------ RECORDS TO PROCESS ------

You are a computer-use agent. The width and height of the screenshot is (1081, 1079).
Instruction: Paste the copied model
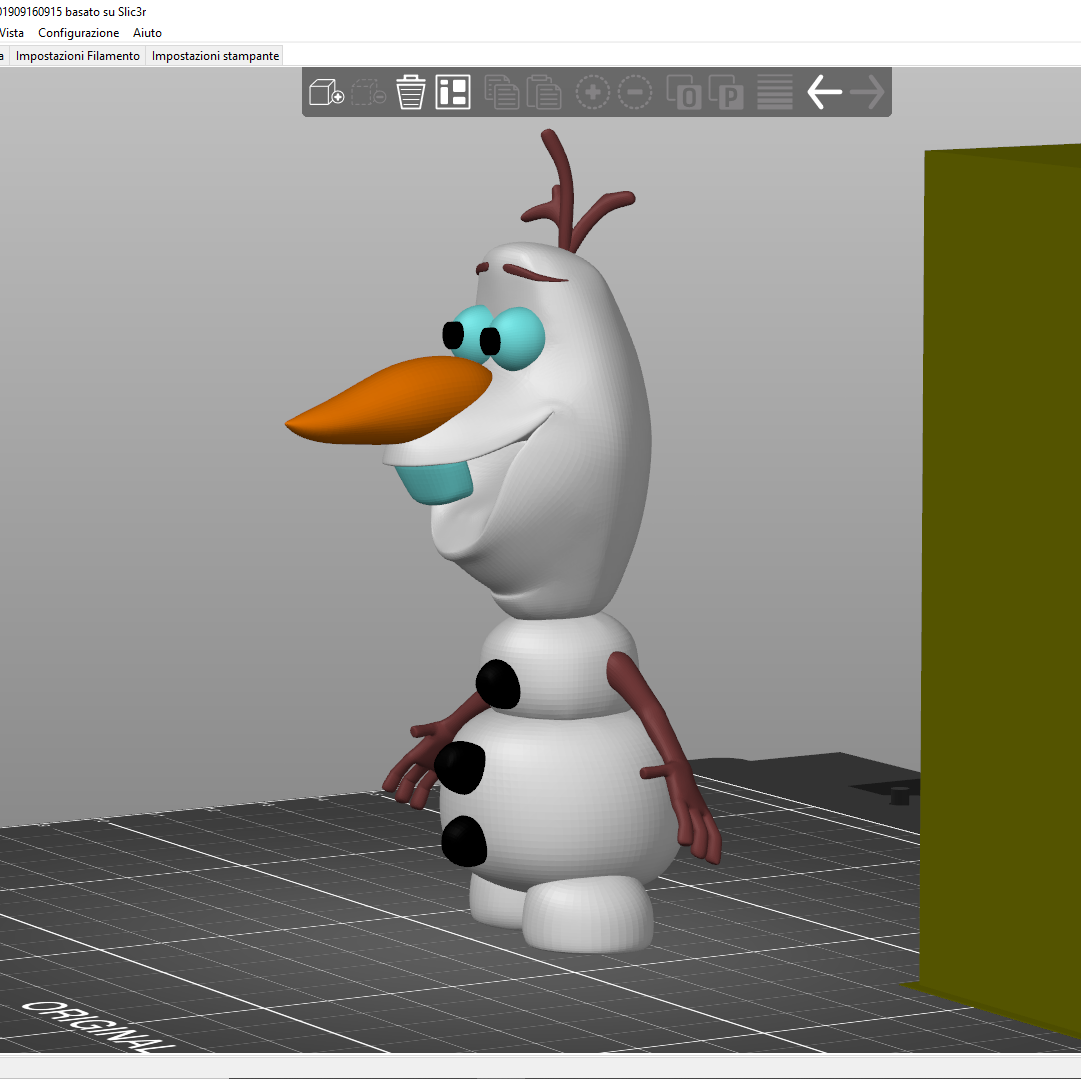(543, 91)
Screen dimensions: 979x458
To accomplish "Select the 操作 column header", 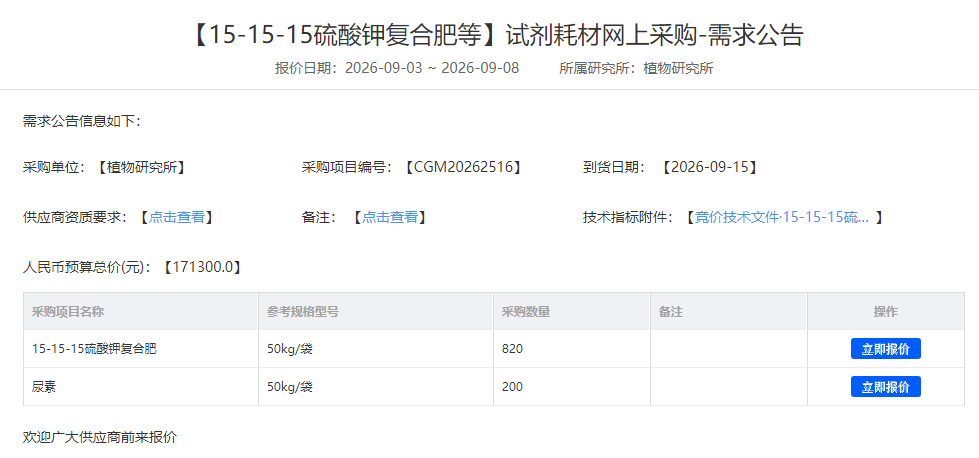I will click(x=885, y=311).
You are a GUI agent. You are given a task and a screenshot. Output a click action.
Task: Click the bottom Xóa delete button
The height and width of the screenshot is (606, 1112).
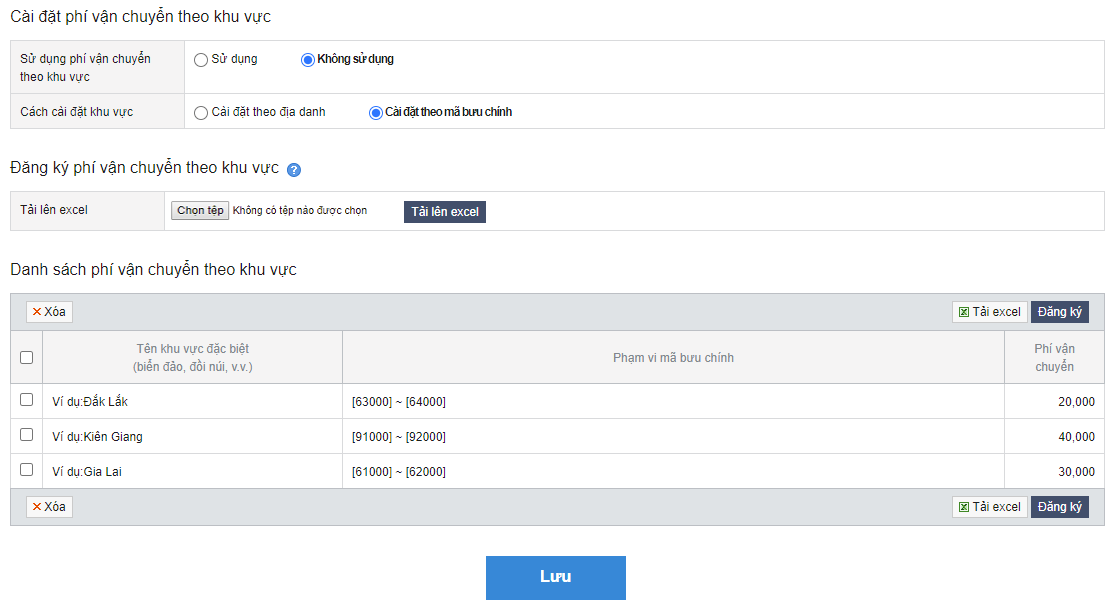49,507
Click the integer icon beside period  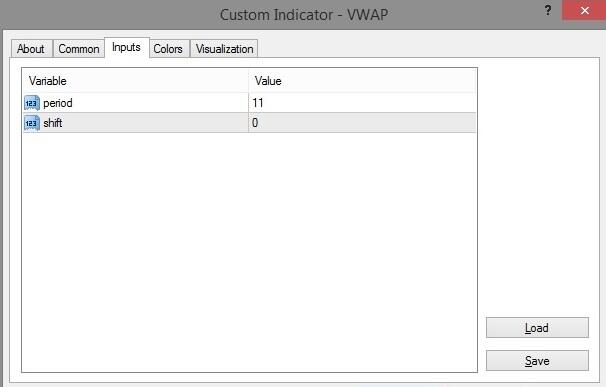tap(32, 103)

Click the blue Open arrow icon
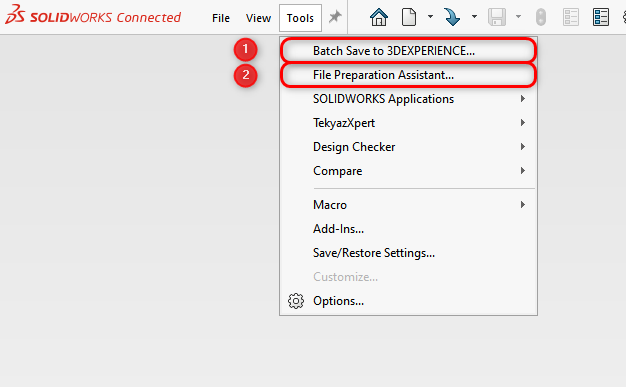[452, 17]
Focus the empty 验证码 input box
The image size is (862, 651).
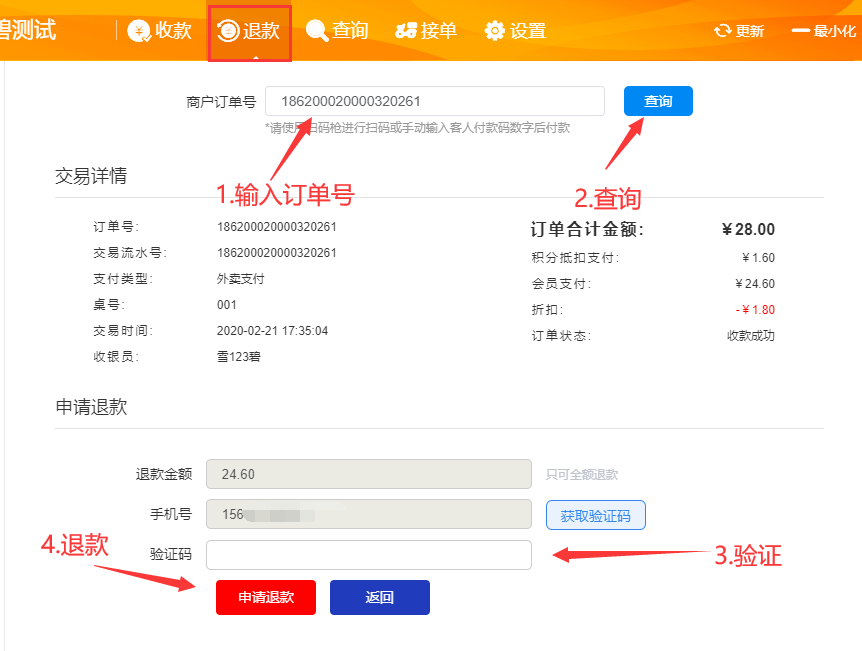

------

Whenever a line in the records above contains the string "agent", copy that line.

→ ANSWER:
You are a computer-use agent. The width and height of the screenshot is (1081, 1079).
You are a GUI agent. You are given a task and a screenshot. Output a click action.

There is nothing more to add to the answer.